Endovascular treatment is a viable option in the overwhelming majority of these patients not amenable to surgical therapy. Intervention is less invasive and better tolerated by critically ill patients. No vein conduit is required. Occluded or diseased outflow vessels can be opened at the same time. More than one infra-popliteal vessel can be opened during a single interventional procedure. The risk of infection is less. Interventional procedures can be repeated in this group of patients where progressive disease is common. As a result of these factors, many physicians have adopted an “interventional first” approach to treating critical limb ischemia.

Retrograde access has dramatically improved the chance of crossing totally occluded vessels that can’t be crossed utilizing antegrade approach alone. There may be a softer or geometrically more favorable distal cap of the totally occluded vessel. There is often hibernating patent vessel discovered with retrograde injection, allowing the operator to cross shorter totally occluded segments with high-tip penetrance chronic total occlusion wires with both ends of the totally occluded segment clearly demonstrated. Combining antegrade and retrograde approach facilitates controlled antegrade and retrograde subintimal tracking (CART) and reverse CART technique crossing of occluded vessels. Retrograde access is associated with low risk of bleeding and may allow the procedure to be performed in patients who can’t breathe when fully recumbent. When procedures are performed totally via retrograde tibial access, quicker ambulation is possible.

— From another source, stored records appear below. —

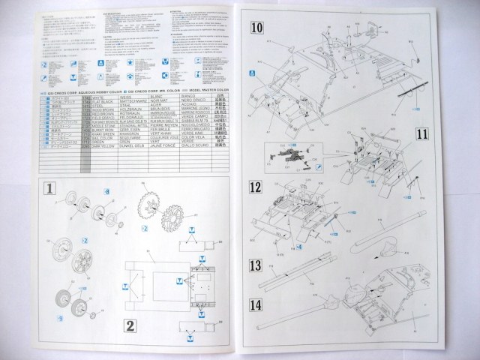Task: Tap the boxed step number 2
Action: pyautogui.click(x=130, y=326)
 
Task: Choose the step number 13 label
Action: pyautogui.click(x=257, y=265)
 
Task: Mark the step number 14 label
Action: pyautogui.click(x=257, y=305)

Unfortunately, retrograde tibial access does have associated risks. Small densely calcified vessels may be difficult to access and difficult to treat as spasm, elastic recoil, and dissection in the treated vessel are common. Careful attention to guidewire passage is mandatory to avoid retrograde wire dissection of patent vessels. If sheaths are occlusive, then distal vessels may become occluded, taking away potential future surgical options. Despite these potential limitations, retrograde tibial access has been shown to be a safe and effective access and treatment delivery modality in the Cook multicenter registry of pedal access. When there are occlusions distal to tibial access sites, pedal loop reconstruction, as described by Graziani and colleagues, can be utilized to establish outflow.

Limb salvage interventional procedures are being performed around the world with excellent limb salvage rates. Clearly new approaches and tools have facilitated therapy. Restenosis and re-occlusion remain problems that have not been solved. Ongoing trials utilizing drug-eluting balloons, stents, and atherectomy devices are attempting to establish how outcomes can be improved further.